4 days into the traffic restrictions, today is even worse than yesterday, with an API of 113 for 24 July- this is equivalent to a PM10 value of about 175 micrograms/m3. Let’s go back to the World Health Organisation (WHO) Air Quality Guidelines of 2005 (AQG) to understand this number. For PM10 they suggest on page 10:
- annual mean: 20 micrograms/m3
- 24-hour mean: 50 micrograms/m3
The 24-hour average from 23 July noon to 24 July noon in Beijing was 175 micrograms/m3, that is 250% higher than the WHO guideline. The Chinese authorities are saying that level 2 (API up to 100 = PM10 of 150 micrograms/m3) is safe for athletic competition (’blue sky day’). The WHO guideline for short exposure is a PM10 of 50 micrograms/m3, which corresponds to an API of 50. We have only had 2 days like that in July until now: 6 and 15 July.
On page 13 of the WHO document it says what short exposure to an API of 100 does to you:
Therefore, a PM10 concentration of 150 μg/m3 would be expected to translate into roughly a 5% increase in daily mortality, an impact that would be of significant concern, and one for which immediate mitigation actions would be recommended.
The annual average API in Beijing is around 100 = PM10 of 150 micrograms/m3, which is 650% higher than the WHO guideline for long-term exposure. The WHO’s first ‘interim target’ for long-time exposure starts at 70 micrograms/m3 (API of 60) so no further comment on this.
Also check out this recent comment by Dr. George D. Thurston, Professor at the NYU School of Medicine:
…All in all, anything above Chinese API=50 is very unhealthy. Even if it is at API=50, that is still more than double New York City usual levels, so that is not acceptable either. They really need to get the API down to 25 or below to call the air acceptable for Olympic competition. It seems only strong (clean) winds from the North can provide lowered concentrations, and this just doesn’t happen often enough in Beijing.

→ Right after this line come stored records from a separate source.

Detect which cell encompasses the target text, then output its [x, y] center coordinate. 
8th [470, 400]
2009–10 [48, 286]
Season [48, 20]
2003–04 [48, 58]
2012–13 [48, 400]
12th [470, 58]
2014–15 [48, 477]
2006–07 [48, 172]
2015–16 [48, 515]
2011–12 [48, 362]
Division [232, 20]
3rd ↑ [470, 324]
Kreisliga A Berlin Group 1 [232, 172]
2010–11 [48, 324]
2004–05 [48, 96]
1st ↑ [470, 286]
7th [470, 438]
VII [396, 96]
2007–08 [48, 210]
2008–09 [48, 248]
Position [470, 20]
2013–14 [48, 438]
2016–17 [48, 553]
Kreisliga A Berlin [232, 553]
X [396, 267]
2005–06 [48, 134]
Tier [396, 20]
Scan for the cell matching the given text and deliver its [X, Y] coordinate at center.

The Beijing Environmental Protection Bureau is providing daily reports of SO2, PM10, NO2 levels on a special section of their website, even in English, screenshot below. It seems these numbers are already converted to the API scale, so that makes it quite confusing; actual values in micrograms/m3 are higher for the 3 pollutants, as described here.
Also interesting to see how the interpretations of the API levels has shifted a bit (upper left box on the above screenshot, compared to the same 2007 document):
1 = API 0-50 = excellent (old) => good (new)
2 = API 51-100 = good => moderate
3A = API 101-150 = slightly polluted => unhealthy for sensitive groups
3B = API 151-200 = light polluted => unhealthy
4A = API 201-250 = moderate polluted => very unhealthy
4B = API 251-300 = moderate-heavy polluted => hazardous
Especially the re-classification of ‘light polluted’ to ‘unhealthy’ is remarkable; the new classification is in fact very similar to the US-EPA.